___ Supplied passage

1. Anuncie Aqui ! Entre em contato fdantas@4each.com.br

[Python] Error when using RAG model from Hugging Face Transformers

Discussão em 'Python' iniciado por Stack, Outubro 1, 2024 às 04:12.

  1. Stack

    Stack Membro Participativo

    I'm working on a project where I am using the RAG (Retrieval-Augmented Generation) model from Hugging Face's Transformers library. I have the following code, which is simply example code from facebook/rag-sequence-nq , to initialize the model and generate a response:

    from transformers import RagTokenizer, RagRetriever, RagSequenceForGeneration

    tokenizer = RagTokenizer.from_pretrained("facebook/rag-sequence-nq")
    retriever = RagRetriever.from_pretrained("facebook/rag-sequence-nq", index_name="exact", use_dummy_dataset=True)
    model = RagSequenceForGeneration.from_pretrained("facebook/rag-sequence-nq", retriever=retriever)

______

Written instruction 1:
How would you sum up the forum post on the RAG model error in two sentences?
Written instruction 2:
Which classes does the code in the forum post on the RAG model error import from the transformers library?

___ Supplied data

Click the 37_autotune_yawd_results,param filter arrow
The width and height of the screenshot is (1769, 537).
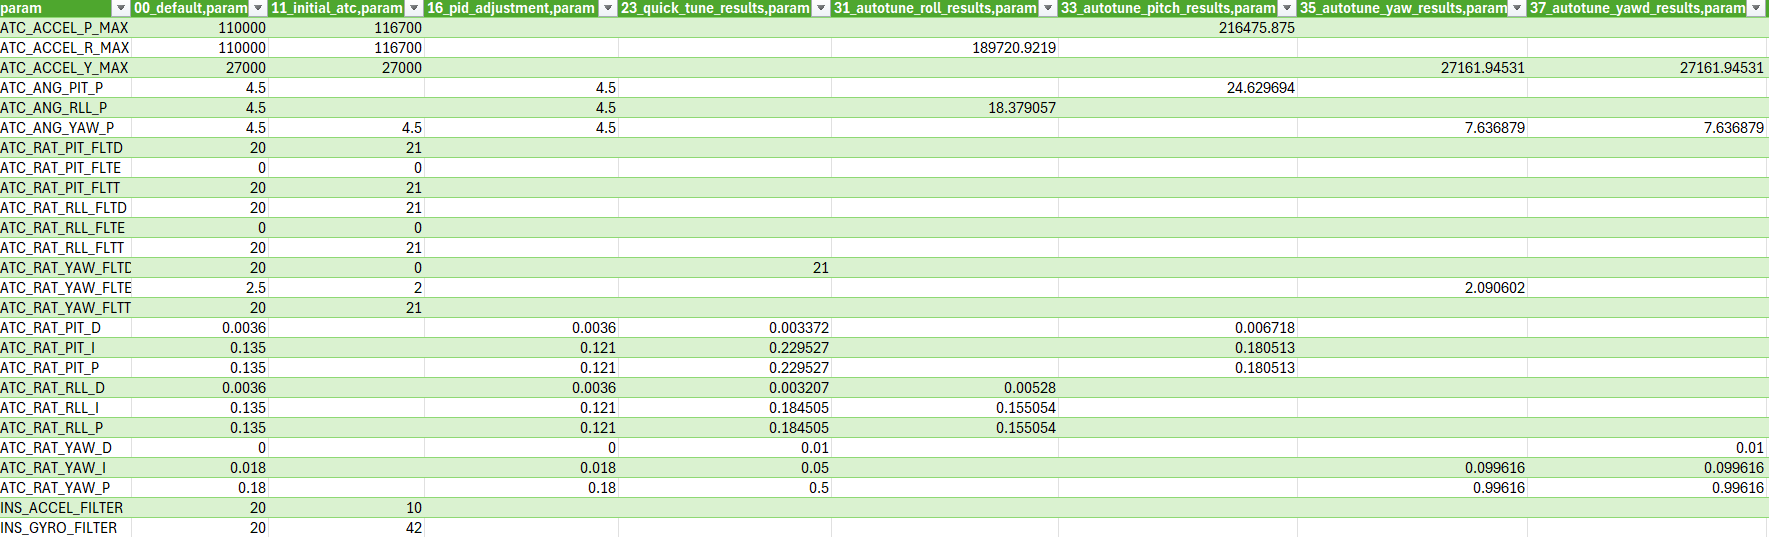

______

Solution 1:
A forum member reports an error while using the Retrieval-Augmented Generation (RAG) model from Hugging Face's Transformers library in a project. The member shares example code from facebook/rag-sequence-nq that sets up a tokenizer, a retriever using the exact index with a dummy dataset, and a generation model linked to that retriever.

Solution 2:
RagTokenizer, RagRetriever, RagSequenceForGeneration